It took 15 passes to create David Silva’s goal which as it turned out would have been enough to win the final. The illustration shows how Spain got the ball forward with laterals and back passes kept to a minimum. Spain barely edged Italy in total ball possession with 52% to 48%, after actually falling behind in the first half. In comparison, they averaged 65% in the rest of the matches. Here is the key stat: Spain completed 22 of 41 passes (53.7%) made into the box and scored three goals.
Thiago Motta’s injury stopped any chance of a comeback as Italy forced to play a man down for 30 minutes as Spain enjoyed a 237-99 passes completed advantage.

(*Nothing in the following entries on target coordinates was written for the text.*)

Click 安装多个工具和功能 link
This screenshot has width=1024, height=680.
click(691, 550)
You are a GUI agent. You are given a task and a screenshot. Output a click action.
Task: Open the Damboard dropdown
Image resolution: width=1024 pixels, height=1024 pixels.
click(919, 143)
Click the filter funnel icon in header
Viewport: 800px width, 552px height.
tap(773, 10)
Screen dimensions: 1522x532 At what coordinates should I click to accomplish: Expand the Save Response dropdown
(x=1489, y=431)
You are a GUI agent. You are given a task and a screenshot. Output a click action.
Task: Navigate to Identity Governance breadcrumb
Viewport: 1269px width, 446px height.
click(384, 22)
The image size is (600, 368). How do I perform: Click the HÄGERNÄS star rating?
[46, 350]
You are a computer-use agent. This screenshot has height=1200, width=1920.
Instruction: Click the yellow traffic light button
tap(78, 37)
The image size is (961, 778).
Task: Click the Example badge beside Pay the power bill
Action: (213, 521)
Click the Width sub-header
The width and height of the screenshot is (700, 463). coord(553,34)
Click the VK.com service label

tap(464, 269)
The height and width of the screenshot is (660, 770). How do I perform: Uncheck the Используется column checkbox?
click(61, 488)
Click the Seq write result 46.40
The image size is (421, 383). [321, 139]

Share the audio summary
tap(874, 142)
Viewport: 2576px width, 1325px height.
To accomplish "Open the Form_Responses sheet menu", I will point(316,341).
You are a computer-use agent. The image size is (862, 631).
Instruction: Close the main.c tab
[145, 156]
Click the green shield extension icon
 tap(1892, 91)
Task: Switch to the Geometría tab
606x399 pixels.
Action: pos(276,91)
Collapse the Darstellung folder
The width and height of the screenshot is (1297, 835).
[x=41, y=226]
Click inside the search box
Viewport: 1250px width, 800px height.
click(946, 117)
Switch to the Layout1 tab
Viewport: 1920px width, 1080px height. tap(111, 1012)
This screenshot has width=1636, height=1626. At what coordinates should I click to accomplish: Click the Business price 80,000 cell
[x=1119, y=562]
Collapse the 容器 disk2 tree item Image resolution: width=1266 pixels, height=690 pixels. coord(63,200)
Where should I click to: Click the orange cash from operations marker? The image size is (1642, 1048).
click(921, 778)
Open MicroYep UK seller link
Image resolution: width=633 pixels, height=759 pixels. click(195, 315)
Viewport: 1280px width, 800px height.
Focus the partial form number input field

After the Motta injury, Spain also had a 17-0 touches in the box advantage.
The emergence of Jordi Alba cannot be overstated. Against France defying conventional wisdom, Alba bombed down the left channel turning in a cross for Xabi Alonso’s first goal. Against Italy, Spain were a threat down the flanks through Alba and Arbeloa and this stretching force deformed the Azzurri’s midfield diamond forcing Claudio Marchisio and Daniele De Rossi even wider into defending and opening up space behind them. Here is Alba’s heatmap. He overlapped Iniesta every time an attack opened up down that channel.
Italy did possess a lot of the ball around and just beyond midfield but in a complaint usually aimed at Spain it was scattered and diffuse with few quality link ups into the box as Andrea Pirlo, easily had his worst game in a while completing just one of eight passes.